» About this exercise: It is required that all of the data be written out exactly.

» Information given:
◇ ◇ ◇ ◇

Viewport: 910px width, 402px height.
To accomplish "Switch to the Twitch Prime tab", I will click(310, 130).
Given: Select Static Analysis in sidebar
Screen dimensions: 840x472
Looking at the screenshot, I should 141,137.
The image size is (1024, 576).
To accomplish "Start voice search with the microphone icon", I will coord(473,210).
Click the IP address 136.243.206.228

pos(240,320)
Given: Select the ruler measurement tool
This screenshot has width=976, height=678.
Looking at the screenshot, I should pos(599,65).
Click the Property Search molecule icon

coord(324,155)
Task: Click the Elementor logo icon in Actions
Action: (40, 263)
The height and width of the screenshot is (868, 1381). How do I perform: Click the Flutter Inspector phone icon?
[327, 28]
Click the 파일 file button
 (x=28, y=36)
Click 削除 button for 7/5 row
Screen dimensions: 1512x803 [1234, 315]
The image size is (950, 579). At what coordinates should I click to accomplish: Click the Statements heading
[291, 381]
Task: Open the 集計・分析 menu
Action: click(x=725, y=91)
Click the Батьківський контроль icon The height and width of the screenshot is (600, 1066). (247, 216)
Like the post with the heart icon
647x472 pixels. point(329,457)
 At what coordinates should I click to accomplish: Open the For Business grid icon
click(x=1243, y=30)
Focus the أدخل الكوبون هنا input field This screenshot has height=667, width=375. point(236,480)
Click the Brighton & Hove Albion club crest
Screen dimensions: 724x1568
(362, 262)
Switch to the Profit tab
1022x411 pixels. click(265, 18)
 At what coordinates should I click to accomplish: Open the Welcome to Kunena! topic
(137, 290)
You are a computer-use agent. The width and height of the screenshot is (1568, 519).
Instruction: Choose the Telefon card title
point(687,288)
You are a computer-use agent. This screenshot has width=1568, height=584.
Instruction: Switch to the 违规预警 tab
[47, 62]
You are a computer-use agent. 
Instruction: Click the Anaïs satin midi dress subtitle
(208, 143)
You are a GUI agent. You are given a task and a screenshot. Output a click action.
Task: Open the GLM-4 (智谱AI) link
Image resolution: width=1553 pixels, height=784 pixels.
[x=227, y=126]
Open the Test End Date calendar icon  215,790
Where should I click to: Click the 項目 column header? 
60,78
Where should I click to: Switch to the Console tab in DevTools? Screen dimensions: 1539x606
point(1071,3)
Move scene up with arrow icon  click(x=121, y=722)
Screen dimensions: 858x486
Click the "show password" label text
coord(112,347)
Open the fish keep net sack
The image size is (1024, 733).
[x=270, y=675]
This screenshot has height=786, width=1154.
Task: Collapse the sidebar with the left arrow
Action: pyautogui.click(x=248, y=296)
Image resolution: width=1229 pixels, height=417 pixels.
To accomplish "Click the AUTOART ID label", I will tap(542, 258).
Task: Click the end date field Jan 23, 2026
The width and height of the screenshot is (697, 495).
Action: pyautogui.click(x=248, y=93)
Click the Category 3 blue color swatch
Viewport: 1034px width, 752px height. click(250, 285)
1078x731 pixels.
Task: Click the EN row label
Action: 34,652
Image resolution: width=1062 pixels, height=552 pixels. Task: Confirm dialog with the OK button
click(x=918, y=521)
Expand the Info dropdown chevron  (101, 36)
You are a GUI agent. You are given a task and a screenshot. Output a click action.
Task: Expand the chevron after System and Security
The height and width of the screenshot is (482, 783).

◇ ◇ ◇ ◇

» Exercise result:
Viewport: 910px width, 402px height.
To accomplish "Switch to the Twitch Prime tab", I will click(310, 130).
Given: Select Static Analysis in sidebar
Screen dimensions: 840x472
Looking at the screenshot, I should 141,137.
The image size is (1024, 576).
To accomplish "Start voice search with the microphone icon", I will coord(473,210).
Click the IP address 136.243.206.228

pos(240,320)
Given: Select the ruler measurement tool
This screenshot has width=976, height=678.
Looking at the screenshot, I should pos(599,65).
Click the Property Search molecule icon

coord(324,155)
Task: Click the Elementor logo icon in Actions
Action: (40, 263)
The height and width of the screenshot is (868, 1381). How do I perform: Click the Flutter Inspector phone icon?
[327, 28]
Click the 파일 file button
 (x=28, y=36)
Click 削除 button for 7/5 row
Screen dimensions: 1512x803 [1234, 315]
The image size is (950, 579). At what coordinates should I click to accomplish: Click the Statements heading
[291, 381]
Task: Open the 集計・分析 menu
Action: click(x=725, y=91)
Click the Батьківський контроль icon The height and width of the screenshot is (600, 1066). (247, 216)
Like the post with the heart icon
647x472 pixels. point(329,457)
 At what coordinates should I click to accomplish: Open the For Business grid icon
click(x=1243, y=30)
Focus the أدخل الكوبون هنا input field This screenshot has height=667, width=375. point(236,480)
Click the Brighton & Hove Albion club crest
Screen dimensions: 724x1568
(362, 262)
Switch to the Profit tab
1022x411 pixels. click(265, 18)
 At what coordinates should I click to accomplish: Open the Welcome to Kunena! topic
(137, 290)
You are a computer-use agent. The width and height of the screenshot is (1568, 519).
Instruction: Choose the Telefon card title
point(687,288)
You are a computer-use agent. This screenshot has width=1568, height=584.
Instruction: Switch to the 违规预警 tab
[47, 62]
You are a computer-use agent. 
Instruction: Click the Anaïs satin midi dress subtitle
(208, 143)
You are a GUI agent. You are given a task and a screenshot. Output a click action.
Task: Open the GLM-4 (智谱AI) link
Image resolution: width=1553 pixels, height=784 pixels.
[x=227, y=126]
Open the Test End Date calendar icon  215,790
Where should I click to: Click the 項目 column header? 
60,78
Where should I click to: Switch to the Console tab in DevTools? Screen dimensions: 1539x606
point(1071,3)
Move scene up with arrow icon  click(x=121, y=722)
Screen dimensions: 858x486
Click the "show password" label text
coord(112,347)
Open the fish keep net sack
The image size is (1024, 733).
[x=270, y=675]
This screenshot has height=786, width=1154.
Task: Collapse the sidebar with the left arrow
Action: pyautogui.click(x=248, y=296)
Image resolution: width=1229 pixels, height=417 pixels.
To accomplish "Click the AUTOART ID label", I will tap(542, 258).
Task: Click the end date field Jan 23, 2026
The width and height of the screenshot is (697, 495).
Action: pyautogui.click(x=248, y=93)
Click the Category 3 blue color swatch
Viewport: 1034px width, 752px height. click(250, 285)
1078x731 pixels.
Task: Click the EN row label
Action: 34,652
Image resolution: width=1062 pixels, height=552 pixels. Task: Confirm dialog with the OK button
click(x=918, y=521)
Expand the Info dropdown chevron  (101, 36)
You are a GUI agent. You are given a task and a screenshot. Output a click action.
Task: Expand the chevron after System and Security
The height and width of the screenshot is (482, 783).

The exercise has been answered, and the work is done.